- Excerpt to read:
** BEGIN **
03.03.20 | Linda J. Rosenthal, JD

“It’s almost always election season in the United States.”

The polls close on one contest but, by dawn the next morning, “the chatter begins about re-election bids and new opponents.” By the time that primary-election votes are being counted, that chatter turns into a frenzy of 24/7 media coverage and analysis as well as a blizzard of candidate advertisements on TV, radio, the internet, and social media.

“We in the philanthropic community are – along with the rest of the nation – deep in the muck of perhaps the most bizarre election season in recent memory.” Being members of the nonprofit sector as well as voters, “… there’s an added dimension to our bewilderment: namely, how to skirt the quicksand of the absolute ban in Section 501(c)(3) on political activities…” while confronting the harrowing reality that our organizations and beneficiaries may be affected significantly by the election results.

That’s what we wrote in a post – not yesterday – but back in 2016. Ahh … the good old days when we were merely in Bizarro World and not entirely through and beyond The Twilight Zone.

Now, four years later, we more fully understood the warning that “elections have consequences.” The urge to take action and take sides is acute. But for 501(c)(3) organizations, navigating the politics-ban tightrope has always been full of risks.

It continues to be, notwithstanding repeated tweets and other statements from the highest office in the land suggesting that the ban – commonly referred to as “the Johnson Amendment” – was repealed by a 2017 executive order. It was not.

And even though said executive order did signal that officials should go easy on enforcement, the nation’s 501(c)(3)s should not be lulled into a false sense of security. It is not – repeat, not – OK to host a candidate’s political rally or to hand out “envelopes stuffed with cash” to attendees at an “urban development event” that is a thinly disguised partisan occasion.

Political Ban: The Big Picture

In every election cycle since 2014, we’ve added our little bit to the vast amount of information and resources available to help guide 501(c)(3) organizations understand the rules and regulations related to political-campaign activity.
** END **
- Dataset section:
** BEGIN **
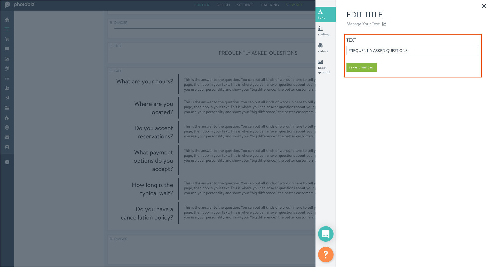The image size is (490, 267).
Task: Click the Text input field with title
Action: tap(412, 51)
** END **
- Work to complete:
- A) In the excerpt about election season and nonprofits, copy the text from "It continues to" to "It was not.".
- B) Write the next part of the excerpt about election season and the 501(c)(3) politics ban, picking up after its last sentence.

- The answers:
- A)
It continues to be, notwithstanding repeated tweets and other statements from the highest office in the land suggesting that the ban – commonly referred to as “the Johnson Amendment” – was repealed by a 2017 executive order. It was not.

- B)
Now, as we plunge headlong into the 2020 campaign fray, we offer what we hope will be a helpful step back from the overwhelming detail out there, turning instead to a broad-brush review of the Johnson Amendment, past and present.

Beginning today, we’ll bite off – in a series of posts – points including:

  • How the Johnson Amendment came about
  • What it is
  • What it isn’t
  • How it may apply to actions by individuals connected with 501(c)(3)s
  • The penalties for violations; enforcement

The Statutory Roots

The Johnson Amendment has long been a controversial law with dedicated proponents and earnest opponents. The lines of division are starker still in our current highly charged and partisan era. Compounding this dilemma is that this total ban on political-campaign activities is challenging to interpret and apply to the broad array of circumstances on the ground.

The complexity here is especially ironic because it arises from a statutory fragment of just 30 words: “… which does not participate in, or intervene in (including the publishing or distributing of statements), any political campaign on behalf of (or in opposition to) any candidate for public office.

That’s right: just 30 words. Originally, in 1954, the phrase had 26 words. Over the next 65 years, Congress added only four more words – (bolded in this quote) – in 1987.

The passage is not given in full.